A reportagem investigou o crescimento desse fenômeno, ouviu especialistas, autoridades e pessoas que vivem com os bonecos no dia a dia. As opiniões se dividem entre arte, terapia e preocupação com os limites da realidade.

A explosão nas redes sociais
No TikTok, vídeos com a hashtag #Reborn ultrapassam 2 bilhões de visualizações. São rotinas completas com os bonecos: trocas de roupa, passeios no shopping, consultas médicas simuladas e relatos emocionados de quem trata os Reborns como filhos.
A youtuber [nome fictício], com mais de 300 mil inscritos, dedica todo o canal aos seus três “filhos” Reborns. “Eles me ajudam a lidar com minha ansiedade. Já fui muito julgada, mas isso não me abala. É a minha forma de expressão”, afirma.
O fenômeno também alcança crianças, mas é entre adultos — especialmente mulheres — que o impacto psicológico e emocional é mais discutido.
Terapia ou fuga da realidade?
Segundo a psicóloga clínica Dra. Mariana Lopes, mestre em Saúde Mental pela USP, o uso dos Reborns pode ter função terapêutica, mas precisa ser acompanhado.
“Há casos de mães enlutadas que encontram conforto temporário nos bonecos. Isso pode fazer parte do processo de luto, desde que não se torne permanente. O problema é quando o Reborn passa a substituir relações reais e se torna um mundo paralelo.”
A médica alerta ainda para os perigos da glamorização do fenômeno nas redes. “É importante que os seguidores dessas influenciadoras compreendam que nem tudo ali é saudável. Muitas pessoas vulneráveis se espelham e perpetuam a fuga da realidade.”
O avanço do fenômeno chamou a atenção de autoridades públicas. Recentemente, vídeos de pessoas tentando registrar Reborns em cartórios se tornaram virais. Em São Paulo e em Minas Gerais, foram identificadas ao menos sete tentativas reais de emissão de certidão de nascimento para bonecos.
O Tribunal de Justiça de São Paulo emitiu nota dizendo que “os registros civis são atos jurídicos exclusivos de pessoas naturais e não se aplicam a objetos”.

○ ○ ○ ○ ○ ○ ○

* **O que fazer**:
A: Reproduza fielmente o trecho da reportagem sobre os bonecos Reborn que começa em "O fenômeno também" e vai até "fuga da realidade?", incluindo este último.
B: Liste os grupos de pessoas que a reportagem sobre os bonecos Reborn diz ter ouvido.
O material abaixo é independente da reportagem sobre os bonecos Reborn.

[Registros armazenados]
○ ○ ○ ○ ○ ○ ○

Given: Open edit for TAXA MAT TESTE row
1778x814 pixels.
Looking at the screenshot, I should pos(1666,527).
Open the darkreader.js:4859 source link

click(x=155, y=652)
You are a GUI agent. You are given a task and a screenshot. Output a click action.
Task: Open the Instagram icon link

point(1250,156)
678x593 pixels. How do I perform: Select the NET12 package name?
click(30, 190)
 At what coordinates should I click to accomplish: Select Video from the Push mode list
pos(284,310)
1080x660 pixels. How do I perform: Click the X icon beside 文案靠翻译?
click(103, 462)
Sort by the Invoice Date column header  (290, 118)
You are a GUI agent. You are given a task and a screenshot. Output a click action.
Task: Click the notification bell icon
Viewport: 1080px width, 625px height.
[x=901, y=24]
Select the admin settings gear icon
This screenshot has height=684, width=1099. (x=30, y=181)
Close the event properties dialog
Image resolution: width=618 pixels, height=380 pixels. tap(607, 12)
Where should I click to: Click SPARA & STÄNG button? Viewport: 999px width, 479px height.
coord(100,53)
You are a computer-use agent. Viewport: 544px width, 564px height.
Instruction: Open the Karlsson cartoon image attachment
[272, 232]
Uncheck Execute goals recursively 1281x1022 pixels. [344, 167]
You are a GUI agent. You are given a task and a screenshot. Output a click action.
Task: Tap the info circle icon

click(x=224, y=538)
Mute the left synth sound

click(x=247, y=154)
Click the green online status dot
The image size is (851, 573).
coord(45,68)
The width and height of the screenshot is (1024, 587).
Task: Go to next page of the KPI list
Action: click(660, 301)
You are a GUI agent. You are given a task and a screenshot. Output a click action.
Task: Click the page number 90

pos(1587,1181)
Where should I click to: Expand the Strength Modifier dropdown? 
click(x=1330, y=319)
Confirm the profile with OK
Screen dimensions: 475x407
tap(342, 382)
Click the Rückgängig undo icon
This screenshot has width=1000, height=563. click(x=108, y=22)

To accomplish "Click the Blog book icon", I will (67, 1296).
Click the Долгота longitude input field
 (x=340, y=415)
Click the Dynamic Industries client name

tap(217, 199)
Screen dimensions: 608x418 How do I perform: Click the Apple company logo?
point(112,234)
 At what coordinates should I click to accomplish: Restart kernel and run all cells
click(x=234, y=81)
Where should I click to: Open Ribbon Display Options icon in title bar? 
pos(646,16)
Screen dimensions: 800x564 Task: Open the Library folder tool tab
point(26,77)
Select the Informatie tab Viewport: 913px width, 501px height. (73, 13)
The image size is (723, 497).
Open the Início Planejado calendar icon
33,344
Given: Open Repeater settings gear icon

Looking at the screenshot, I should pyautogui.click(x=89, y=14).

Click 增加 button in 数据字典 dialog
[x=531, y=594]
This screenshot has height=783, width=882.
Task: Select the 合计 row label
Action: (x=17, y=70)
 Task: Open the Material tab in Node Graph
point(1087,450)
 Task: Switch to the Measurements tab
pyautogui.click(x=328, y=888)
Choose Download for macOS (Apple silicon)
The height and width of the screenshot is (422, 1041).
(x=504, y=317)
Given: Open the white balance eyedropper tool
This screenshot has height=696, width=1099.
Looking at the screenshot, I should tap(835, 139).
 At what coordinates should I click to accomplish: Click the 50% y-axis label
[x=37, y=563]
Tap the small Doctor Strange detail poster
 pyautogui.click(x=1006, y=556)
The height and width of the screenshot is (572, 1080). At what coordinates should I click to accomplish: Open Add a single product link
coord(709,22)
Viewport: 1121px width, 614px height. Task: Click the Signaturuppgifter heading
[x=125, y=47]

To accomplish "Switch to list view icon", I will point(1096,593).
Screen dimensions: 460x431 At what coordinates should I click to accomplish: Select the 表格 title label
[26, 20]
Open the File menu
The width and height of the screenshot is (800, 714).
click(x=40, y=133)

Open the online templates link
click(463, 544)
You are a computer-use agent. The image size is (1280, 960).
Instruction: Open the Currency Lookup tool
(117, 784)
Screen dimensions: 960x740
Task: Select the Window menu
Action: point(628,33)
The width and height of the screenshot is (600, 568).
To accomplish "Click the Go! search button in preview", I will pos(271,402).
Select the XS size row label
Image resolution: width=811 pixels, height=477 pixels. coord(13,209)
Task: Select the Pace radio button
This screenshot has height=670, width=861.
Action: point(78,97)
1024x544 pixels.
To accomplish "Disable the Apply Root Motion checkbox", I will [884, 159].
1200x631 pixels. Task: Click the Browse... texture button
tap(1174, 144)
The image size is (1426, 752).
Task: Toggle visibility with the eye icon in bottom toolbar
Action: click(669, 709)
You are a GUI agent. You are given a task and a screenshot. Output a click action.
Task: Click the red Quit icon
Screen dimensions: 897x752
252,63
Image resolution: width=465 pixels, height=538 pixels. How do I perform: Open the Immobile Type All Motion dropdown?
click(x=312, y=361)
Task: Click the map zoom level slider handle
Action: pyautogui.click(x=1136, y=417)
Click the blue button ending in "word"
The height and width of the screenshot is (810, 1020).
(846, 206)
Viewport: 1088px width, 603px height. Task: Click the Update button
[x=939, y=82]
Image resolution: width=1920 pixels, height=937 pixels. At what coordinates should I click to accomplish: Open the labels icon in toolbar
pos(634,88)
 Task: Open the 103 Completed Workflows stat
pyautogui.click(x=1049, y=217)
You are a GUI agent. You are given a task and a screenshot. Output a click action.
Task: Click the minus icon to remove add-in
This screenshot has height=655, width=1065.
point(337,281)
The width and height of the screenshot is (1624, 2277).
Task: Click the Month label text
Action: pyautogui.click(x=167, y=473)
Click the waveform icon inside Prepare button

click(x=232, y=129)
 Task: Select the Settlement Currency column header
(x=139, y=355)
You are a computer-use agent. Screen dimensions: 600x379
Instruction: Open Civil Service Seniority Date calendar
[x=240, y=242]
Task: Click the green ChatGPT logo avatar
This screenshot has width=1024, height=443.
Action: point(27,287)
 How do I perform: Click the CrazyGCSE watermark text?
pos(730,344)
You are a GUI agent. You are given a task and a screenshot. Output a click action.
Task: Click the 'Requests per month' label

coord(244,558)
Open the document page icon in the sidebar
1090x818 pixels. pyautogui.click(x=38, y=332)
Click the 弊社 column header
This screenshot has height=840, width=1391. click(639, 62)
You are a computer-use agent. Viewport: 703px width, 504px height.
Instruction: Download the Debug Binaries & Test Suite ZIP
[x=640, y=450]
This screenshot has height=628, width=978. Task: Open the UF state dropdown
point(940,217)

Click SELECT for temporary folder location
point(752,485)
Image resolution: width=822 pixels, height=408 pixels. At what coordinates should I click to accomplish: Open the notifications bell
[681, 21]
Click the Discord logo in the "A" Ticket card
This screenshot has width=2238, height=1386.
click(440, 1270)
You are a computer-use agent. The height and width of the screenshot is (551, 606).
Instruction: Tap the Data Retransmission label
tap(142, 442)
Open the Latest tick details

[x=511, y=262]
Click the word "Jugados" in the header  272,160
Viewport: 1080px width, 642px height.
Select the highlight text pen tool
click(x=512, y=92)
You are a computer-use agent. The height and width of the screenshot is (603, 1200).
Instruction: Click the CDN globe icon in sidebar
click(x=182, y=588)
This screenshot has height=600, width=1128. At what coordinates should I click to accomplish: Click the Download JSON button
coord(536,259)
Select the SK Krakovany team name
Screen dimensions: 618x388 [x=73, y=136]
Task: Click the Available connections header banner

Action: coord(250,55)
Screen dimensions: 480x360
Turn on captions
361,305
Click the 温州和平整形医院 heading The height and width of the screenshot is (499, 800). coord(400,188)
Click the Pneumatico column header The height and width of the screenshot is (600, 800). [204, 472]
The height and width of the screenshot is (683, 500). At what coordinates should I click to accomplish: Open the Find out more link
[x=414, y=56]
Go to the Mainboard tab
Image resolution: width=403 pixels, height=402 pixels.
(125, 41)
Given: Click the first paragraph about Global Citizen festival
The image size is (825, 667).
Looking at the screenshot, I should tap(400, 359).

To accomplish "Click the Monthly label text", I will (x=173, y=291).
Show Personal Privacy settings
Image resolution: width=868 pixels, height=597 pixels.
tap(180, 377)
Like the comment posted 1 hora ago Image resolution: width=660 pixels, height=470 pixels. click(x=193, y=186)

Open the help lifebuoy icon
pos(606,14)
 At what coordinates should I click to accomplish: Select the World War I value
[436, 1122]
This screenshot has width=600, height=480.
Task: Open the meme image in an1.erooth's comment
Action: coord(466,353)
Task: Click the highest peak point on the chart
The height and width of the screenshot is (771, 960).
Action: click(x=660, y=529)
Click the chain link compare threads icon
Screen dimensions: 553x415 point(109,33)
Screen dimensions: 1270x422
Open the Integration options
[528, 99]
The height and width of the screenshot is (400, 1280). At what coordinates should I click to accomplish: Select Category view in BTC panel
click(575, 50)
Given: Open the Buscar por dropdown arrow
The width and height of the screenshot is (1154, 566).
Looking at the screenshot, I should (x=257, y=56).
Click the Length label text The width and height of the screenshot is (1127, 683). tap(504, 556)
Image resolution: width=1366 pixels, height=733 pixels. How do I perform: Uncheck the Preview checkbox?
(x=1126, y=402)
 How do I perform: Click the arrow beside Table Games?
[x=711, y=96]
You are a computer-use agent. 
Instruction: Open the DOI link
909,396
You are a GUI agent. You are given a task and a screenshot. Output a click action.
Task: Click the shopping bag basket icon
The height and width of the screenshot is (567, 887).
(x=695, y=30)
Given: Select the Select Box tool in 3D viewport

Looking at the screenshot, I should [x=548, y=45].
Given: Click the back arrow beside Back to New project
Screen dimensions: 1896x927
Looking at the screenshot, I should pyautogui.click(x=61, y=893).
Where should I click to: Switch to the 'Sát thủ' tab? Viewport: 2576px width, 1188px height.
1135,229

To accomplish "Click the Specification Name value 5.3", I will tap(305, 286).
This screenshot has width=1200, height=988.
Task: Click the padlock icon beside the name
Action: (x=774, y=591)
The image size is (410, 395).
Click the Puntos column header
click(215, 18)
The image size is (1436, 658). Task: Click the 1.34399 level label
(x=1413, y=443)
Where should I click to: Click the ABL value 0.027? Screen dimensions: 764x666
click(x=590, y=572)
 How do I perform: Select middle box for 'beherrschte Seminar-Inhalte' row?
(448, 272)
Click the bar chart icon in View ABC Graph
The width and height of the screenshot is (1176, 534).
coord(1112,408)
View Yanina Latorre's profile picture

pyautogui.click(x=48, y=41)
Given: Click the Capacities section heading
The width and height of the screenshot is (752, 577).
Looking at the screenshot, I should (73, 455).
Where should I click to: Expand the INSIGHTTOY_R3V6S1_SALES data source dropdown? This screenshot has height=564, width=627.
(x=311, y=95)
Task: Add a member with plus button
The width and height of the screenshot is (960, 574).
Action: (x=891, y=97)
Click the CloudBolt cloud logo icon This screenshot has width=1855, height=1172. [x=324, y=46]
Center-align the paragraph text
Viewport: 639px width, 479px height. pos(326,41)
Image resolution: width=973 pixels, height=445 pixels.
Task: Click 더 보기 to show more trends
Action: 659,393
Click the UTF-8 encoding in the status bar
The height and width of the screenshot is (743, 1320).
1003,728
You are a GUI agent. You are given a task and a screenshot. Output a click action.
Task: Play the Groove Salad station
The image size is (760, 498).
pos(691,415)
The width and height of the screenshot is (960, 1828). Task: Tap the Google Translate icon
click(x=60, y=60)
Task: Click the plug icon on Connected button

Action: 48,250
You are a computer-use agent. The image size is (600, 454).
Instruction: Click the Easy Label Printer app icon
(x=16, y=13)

○ ○ ○ ○ ○ ○ ○

* **Respostas**:
A:
O fenômeno também alcança crianças, mas é entre adultos — especialmente mulheres — que o impacto psicológico e emocional é mais discutido.
Terapia ou fuga da realidade?

B:
- especialistas
- autoridades
- pessoas que vivem com os bonecos no dia a dia